Silicon Valley Could Be Heading For a New Stock Collapse.
First time accepted submitter billcarson writes "Even though for most of us the recession is far from over, analysts are worried the technology sector might be near the end of a bubble. Technology stocks are at records highs at the moment. Companies that have no sound business plan have no difficulty in raising capital to fund their crazy dreams. Even Yahoo is again buying companies without real profit (Tumblr). Andreessen Horowitz, a major venture capitalist in Silicon Valley is already pulling up the ladder. Might this be an indicator for more woe to come?"
Not that I would want to wish bad things like lost of income or livelihood on anyone, but as someone who moved here long before this bubble started, I wouldn't mind what the the tech bubble popping might do to San Francisco rental prices.
-Ryan
AUWYHSTOT (Acronyms are Useless When You Have to Spell Them Out Too)
Could tech be at the end of another bubble? Sure, I suppose. But it seems to me the college tuition situation is more clearly ripe to burst? And how about govt. treasury bonds?

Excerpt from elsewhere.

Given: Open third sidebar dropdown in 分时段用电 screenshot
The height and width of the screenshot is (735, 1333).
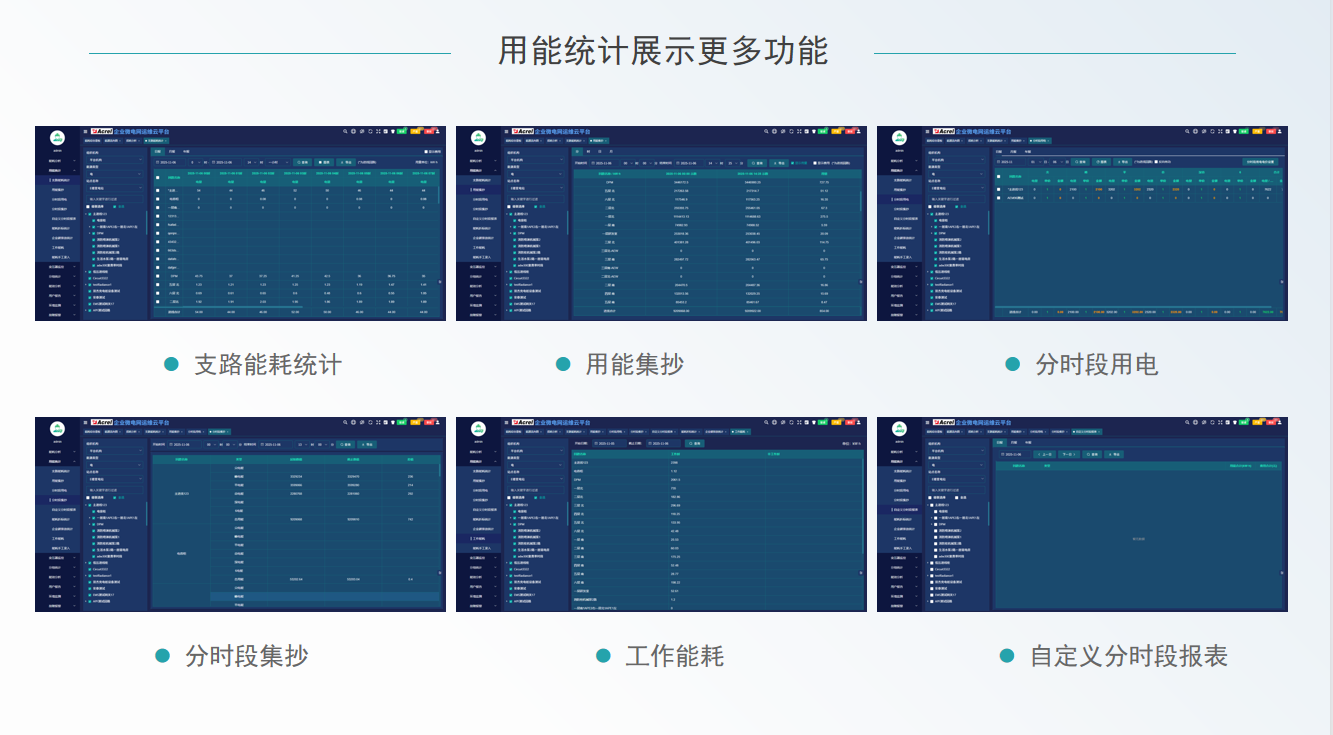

At least with tech, I think quite a few of the highly valued companies are truly successful. (Apple, as a prime example.) For every one of these questionable Tumblr type purchases of some web-based service, therre are dozens of others who nobody seems to be interested in buying at all. I'd say most investors are being fairly selective, even if they do gamble a bit on the occasional "high profile" site that's not yet making a profit.
Um, I think you've reached your metaphor quota for today. Thanks for coming out. Anything of substance to share?

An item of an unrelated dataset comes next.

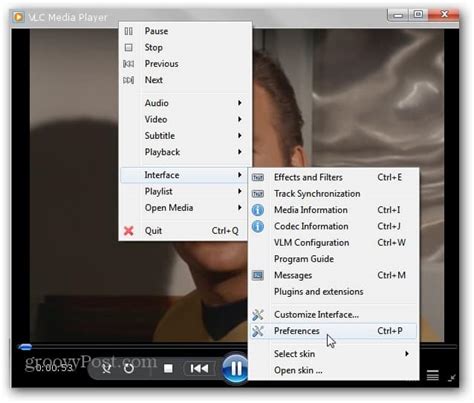Click the resize arrows icon at bottom right
Screen dimensions: 474x403
click(x=452, y=378)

"California" is NOT just the SF Bay area, and your extreme myopia is showing...
Guess where you can buy a 1,500sq.ft. house on half an acre for $30,000?
Answer: California
Slashdot gets worse every day... Pipedot: News for nerds, without the corporate slant
You kind of have this backwards. It because everybody is looking for return when there is none.
Normally when the central bank prints money this pushes up inflation. During inflation real assets, such as stocks, tend to hold their value which pushes up their prices.
Quantitative easing is not (currently) causing inflation mainly because the economic is so anemic. Take a look at 10 year TIPs and one comes to the conclusion that inflation will be tame. But an anemic economy does not generate great stock returns. Historically the government bond market has real returns of 2% and the stock market a real return of 7% (plus another 3% for inflation.) Now it is closer to 1% to 4%. Pensioners can’t live on these returns.
So anything that can deliver yield from junk bonds to junk stock is being snapped up. Or we are kind of talking about the same thing – a chicken and egg problem – just we place different emphasis on different parts.